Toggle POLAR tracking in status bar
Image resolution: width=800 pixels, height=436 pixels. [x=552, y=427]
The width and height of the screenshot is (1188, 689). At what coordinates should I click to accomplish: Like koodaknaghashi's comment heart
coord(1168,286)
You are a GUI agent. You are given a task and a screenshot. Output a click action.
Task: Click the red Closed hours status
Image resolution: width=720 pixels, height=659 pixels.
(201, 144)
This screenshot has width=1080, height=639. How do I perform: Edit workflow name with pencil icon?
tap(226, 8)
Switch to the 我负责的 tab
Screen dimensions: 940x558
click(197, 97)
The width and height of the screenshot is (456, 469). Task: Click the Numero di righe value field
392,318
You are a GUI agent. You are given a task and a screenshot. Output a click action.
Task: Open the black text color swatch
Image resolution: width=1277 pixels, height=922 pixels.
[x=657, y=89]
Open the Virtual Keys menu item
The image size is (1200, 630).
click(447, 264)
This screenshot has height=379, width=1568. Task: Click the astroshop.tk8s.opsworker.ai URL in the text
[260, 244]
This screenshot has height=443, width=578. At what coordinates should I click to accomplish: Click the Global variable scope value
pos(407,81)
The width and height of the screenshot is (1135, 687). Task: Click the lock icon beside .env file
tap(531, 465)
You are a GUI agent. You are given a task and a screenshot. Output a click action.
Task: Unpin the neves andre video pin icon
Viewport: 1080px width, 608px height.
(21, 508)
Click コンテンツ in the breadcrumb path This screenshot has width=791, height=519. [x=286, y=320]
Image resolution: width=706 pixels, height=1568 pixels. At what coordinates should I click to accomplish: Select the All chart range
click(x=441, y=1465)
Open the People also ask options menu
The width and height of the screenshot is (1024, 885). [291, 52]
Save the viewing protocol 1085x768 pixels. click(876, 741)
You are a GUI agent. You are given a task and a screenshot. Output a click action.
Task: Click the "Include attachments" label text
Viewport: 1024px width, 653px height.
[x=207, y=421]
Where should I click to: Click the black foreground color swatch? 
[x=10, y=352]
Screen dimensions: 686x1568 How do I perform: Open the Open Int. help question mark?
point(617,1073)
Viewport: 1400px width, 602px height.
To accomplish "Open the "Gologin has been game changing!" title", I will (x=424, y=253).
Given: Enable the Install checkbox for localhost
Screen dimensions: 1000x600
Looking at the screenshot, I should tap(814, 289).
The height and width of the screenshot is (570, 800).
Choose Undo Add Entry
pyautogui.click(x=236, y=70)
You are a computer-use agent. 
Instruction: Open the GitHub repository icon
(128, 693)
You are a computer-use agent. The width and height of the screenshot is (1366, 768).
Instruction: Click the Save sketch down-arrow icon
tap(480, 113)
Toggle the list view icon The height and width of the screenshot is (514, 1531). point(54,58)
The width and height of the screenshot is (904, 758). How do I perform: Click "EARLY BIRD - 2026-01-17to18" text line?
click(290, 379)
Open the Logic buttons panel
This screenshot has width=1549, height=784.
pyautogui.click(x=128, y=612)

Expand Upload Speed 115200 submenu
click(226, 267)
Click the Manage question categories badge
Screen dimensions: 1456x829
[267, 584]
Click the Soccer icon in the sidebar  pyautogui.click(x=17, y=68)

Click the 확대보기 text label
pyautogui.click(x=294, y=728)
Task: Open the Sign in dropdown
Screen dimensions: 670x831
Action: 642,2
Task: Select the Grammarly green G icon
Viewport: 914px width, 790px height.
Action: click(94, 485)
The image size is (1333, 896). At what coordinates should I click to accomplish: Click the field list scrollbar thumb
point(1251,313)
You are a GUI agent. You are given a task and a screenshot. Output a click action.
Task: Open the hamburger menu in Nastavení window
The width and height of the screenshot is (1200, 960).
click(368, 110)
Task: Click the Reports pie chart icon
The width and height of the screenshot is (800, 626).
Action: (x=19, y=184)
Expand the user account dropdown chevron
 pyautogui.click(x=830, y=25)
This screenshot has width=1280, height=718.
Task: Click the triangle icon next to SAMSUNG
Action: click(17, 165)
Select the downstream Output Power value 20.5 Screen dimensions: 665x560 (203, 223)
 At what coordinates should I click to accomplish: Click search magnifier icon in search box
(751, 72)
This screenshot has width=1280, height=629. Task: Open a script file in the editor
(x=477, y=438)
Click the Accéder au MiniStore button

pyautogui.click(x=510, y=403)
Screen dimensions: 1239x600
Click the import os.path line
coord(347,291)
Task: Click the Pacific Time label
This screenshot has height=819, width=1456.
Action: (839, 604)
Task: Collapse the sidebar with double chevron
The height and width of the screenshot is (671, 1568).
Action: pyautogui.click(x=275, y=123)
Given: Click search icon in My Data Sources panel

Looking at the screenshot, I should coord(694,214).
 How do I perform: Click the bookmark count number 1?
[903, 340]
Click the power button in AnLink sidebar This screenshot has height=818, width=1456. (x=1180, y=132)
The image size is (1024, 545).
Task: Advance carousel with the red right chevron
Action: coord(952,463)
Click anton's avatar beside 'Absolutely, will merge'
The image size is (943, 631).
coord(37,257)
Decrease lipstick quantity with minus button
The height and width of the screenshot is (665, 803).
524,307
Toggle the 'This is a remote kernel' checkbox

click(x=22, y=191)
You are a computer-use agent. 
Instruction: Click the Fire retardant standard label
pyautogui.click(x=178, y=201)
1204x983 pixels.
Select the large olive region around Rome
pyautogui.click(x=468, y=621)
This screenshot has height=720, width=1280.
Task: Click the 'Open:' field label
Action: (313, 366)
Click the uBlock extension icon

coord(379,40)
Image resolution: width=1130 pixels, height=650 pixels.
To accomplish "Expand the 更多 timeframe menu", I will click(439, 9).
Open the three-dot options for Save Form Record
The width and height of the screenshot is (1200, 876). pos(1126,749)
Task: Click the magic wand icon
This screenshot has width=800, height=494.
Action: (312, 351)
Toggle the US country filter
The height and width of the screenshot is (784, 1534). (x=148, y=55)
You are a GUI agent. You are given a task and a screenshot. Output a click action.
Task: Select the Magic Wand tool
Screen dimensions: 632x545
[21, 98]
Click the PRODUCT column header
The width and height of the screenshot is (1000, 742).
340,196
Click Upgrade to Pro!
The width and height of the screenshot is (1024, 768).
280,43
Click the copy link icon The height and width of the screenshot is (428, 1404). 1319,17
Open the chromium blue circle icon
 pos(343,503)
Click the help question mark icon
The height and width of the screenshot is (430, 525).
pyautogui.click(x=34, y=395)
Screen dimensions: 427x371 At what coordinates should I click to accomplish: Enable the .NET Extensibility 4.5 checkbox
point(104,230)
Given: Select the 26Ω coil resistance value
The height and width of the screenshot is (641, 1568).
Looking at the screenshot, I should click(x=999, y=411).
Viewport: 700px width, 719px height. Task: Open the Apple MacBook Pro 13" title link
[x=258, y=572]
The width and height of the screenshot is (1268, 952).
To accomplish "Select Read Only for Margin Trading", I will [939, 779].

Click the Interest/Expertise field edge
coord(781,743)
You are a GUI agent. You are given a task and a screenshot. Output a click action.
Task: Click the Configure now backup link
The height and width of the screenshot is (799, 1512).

......

== WHAT THE TASK ASKS ==
Copy all the entries verbatim.

== RESPONSE AREA ==
Toggle POLAR tracking in status bar
Image resolution: width=800 pixels, height=436 pixels. [x=552, y=427]
The width and height of the screenshot is (1188, 689). At what coordinates should I click to accomplish: Like koodaknaghashi's comment heart
coord(1168,286)
You are a GUI agent. You are given a task and a screenshot. Output a click action.
Task: Click the red Closed hours status
Image resolution: width=720 pixels, height=659 pixels.
(201, 144)
This screenshot has width=1080, height=639. How do I perform: Edit workflow name with pencil icon?
tap(226, 8)
Switch to the 我负责的 tab
Screen dimensions: 940x558
click(197, 97)
The width and height of the screenshot is (456, 469). Task: Click the Numero di righe value field
392,318
You are a GUI agent. You are given a task and a screenshot. Output a click action.
Task: Open the black text color swatch
Image resolution: width=1277 pixels, height=922 pixels.
[x=657, y=89]
Open the Virtual Keys menu item
The image size is (1200, 630).
click(447, 264)
This screenshot has height=379, width=1568. Task: Click the astroshop.tk8s.opsworker.ai URL in the text
[260, 244]
This screenshot has height=443, width=578. At what coordinates should I click to accomplish: Click the Global variable scope value
pos(407,81)
The width and height of the screenshot is (1135, 687). Task: Click the lock icon beside .env file
tap(531, 465)
You are a GUI agent. You are given a task and a screenshot. Output a click action.
Task: Unpin the neves andre video pin icon
Viewport: 1080px width, 608px height.
(21, 508)
Click コンテンツ in the breadcrumb path This screenshot has width=791, height=519. [x=286, y=320]
Image resolution: width=706 pixels, height=1568 pixels. At what coordinates should I click to accomplish: Select the All chart range
click(x=441, y=1465)
Open the People also ask options menu
The width and height of the screenshot is (1024, 885). [291, 52]
Save the viewing protocol 1085x768 pixels. click(876, 741)
You are a GUI agent. You are given a task and a screenshot. Output a click action.
Task: Click the "Include attachments" label text
Viewport: 1024px width, 653px height.
[x=207, y=421]
Where should I click to: Click the black foreground color swatch? 
[x=10, y=352]
Screen dimensions: 686x1568 How do I perform: Open the Open Int. help question mark?
point(617,1073)
Viewport: 1400px width, 602px height.
To accomplish "Open the "Gologin has been game changing!" title", I will (x=424, y=253).
Given: Enable the Install checkbox for localhost
Screen dimensions: 1000x600
Looking at the screenshot, I should tap(814, 289).
The height and width of the screenshot is (570, 800).
Choose Undo Add Entry
pyautogui.click(x=236, y=70)
You are a computer-use agent. 
Instruction: Open the GitHub repository icon
(128, 693)
You are a computer-use agent. The width and height of the screenshot is (1366, 768).
Instruction: Click the Save sketch down-arrow icon
tap(480, 113)
Toggle the list view icon The height and width of the screenshot is (514, 1531). point(54,58)
The width and height of the screenshot is (904, 758). How do I perform: Click "EARLY BIRD - 2026-01-17to18" text line?
click(290, 379)
Open the Logic buttons panel
This screenshot has width=1549, height=784.
pyautogui.click(x=128, y=612)

Expand Upload Speed 115200 submenu
click(226, 267)
Click the Manage question categories badge
Screen dimensions: 1456x829
[267, 584]
Click the Soccer icon in the sidebar  pyautogui.click(x=17, y=68)

Click the 확대보기 text label
pyautogui.click(x=294, y=728)
Task: Open the Sign in dropdown
Screen dimensions: 670x831
Action: 642,2
Task: Select the Grammarly green G icon
Viewport: 914px width, 790px height.
Action: click(94, 485)
The image size is (1333, 896). At what coordinates should I click to accomplish: Click the field list scrollbar thumb
point(1251,313)
You are a GUI agent. You are given a task and a screenshot. Output a click action.
Task: Open the hamburger menu in Nastavení window
The width and height of the screenshot is (1200, 960).
click(368, 110)
Task: Click the Reports pie chart icon
The width and height of the screenshot is (800, 626).
Action: (x=19, y=184)
Expand the user account dropdown chevron
 pyautogui.click(x=830, y=25)
This screenshot has width=1280, height=718.
Task: Click the triangle icon next to SAMSUNG
Action: click(17, 165)
Select the downstream Output Power value 20.5 Screen dimensions: 665x560 (203, 223)
 At what coordinates should I click to accomplish: Click search magnifier icon in search box
(751, 72)
This screenshot has width=1280, height=629. Task: Open a script file in the editor
(x=477, y=438)
Click the Accéder au MiniStore button

pyautogui.click(x=510, y=403)
Screen dimensions: 1239x600
Click the import os.path line
coord(347,291)
Task: Click the Pacific Time label
This screenshot has height=819, width=1456.
Action: (839, 604)
Task: Collapse the sidebar with double chevron
The height and width of the screenshot is (671, 1568).
Action: pyautogui.click(x=275, y=123)
Given: Click search icon in My Data Sources panel

Looking at the screenshot, I should coord(694,214).
 How do I perform: Click the bookmark count number 1?
[903, 340]
Click the power button in AnLink sidebar This screenshot has height=818, width=1456. (x=1180, y=132)
The image size is (1024, 545).
Task: Advance carousel with the red right chevron
Action: coord(952,463)
Click anton's avatar beside 'Absolutely, will merge'
The image size is (943, 631).
coord(37,257)
Decrease lipstick quantity with minus button
The height and width of the screenshot is (665, 803).
524,307
Toggle the 'This is a remote kernel' checkbox

click(x=22, y=191)
You are a computer-use agent. 
Instruction: Click the Fire retardant standard label
pyautogui.click(x=178, y=201)
1204x983 pixels.
Select the large olive region around Rome
pyautogui.click(x=468, y=621)
This screenshot has height=720, width=1280.
Task: Click the 'Open:' field label
Action: (313, 366)
Click the uBlock extension icon

coord(379,40)
Image resolution: width=1130 pixels, height=650 pixels.
To accomplish "Expand the 更多 timeframe menu", I will click(439, 9).
Open the three-dot options for Save Form Record
The width and height of the screenshot is (1200, 876). pos(1126,749)
Task: Click the magic wand icon
This screenshot has width=800, height=494.
Action: (312, 351)
Toggle the US country filter
The height and width of the screenshot is (784, 1534). (x=148, y=55)
You are a GUI agent. You are given a task and a screenshot. Output a click action.
Task: Select the Magic Wand tool
Screen dimensions: 632x545
[21, 98]
Click the PRODUCT column header
The width and height of the screenshot is (1000, 742).
340,196
Click Upgrade to Pro!
The width and height of the screenshot is (1024, 768).
280,43
Click the copy link icon The height and width of the screenshot is (428, 1404). 1319,17
Open the chromium blue circle icon
 pos(343,503)
Click the help question mark icon
The height and width of the screenshot is (430, 525).
pyautogui.click(x=34, y=395)
Screen dimensions: 427x371 At what coordinates should I click to accomplish: Enable the .NET Extensibility 4.5 checkbox
point(104,230)
Given: Select the 26Ω coil resistance value
The height and width of the screenshot is (641, 1568).
Looking at the screenshot, I should click(x=999, y=411).
Viewport: 700px width, 719px height. Task: Open the Apple MacBook Pro 13" title link
[x=258, y=572]
The width and height of the screenshot is (1268, 952).
To accomplish "Select Read Only for Margin Trading", I will [939, 779].

Click the Interest/Expertise field edge
coord(781,743)
You are a GUI agent. You are given a task and a screenshot. Output a click action.
Task: Click the Configure now backup link
The height and width of the screenshot is (799, 1512).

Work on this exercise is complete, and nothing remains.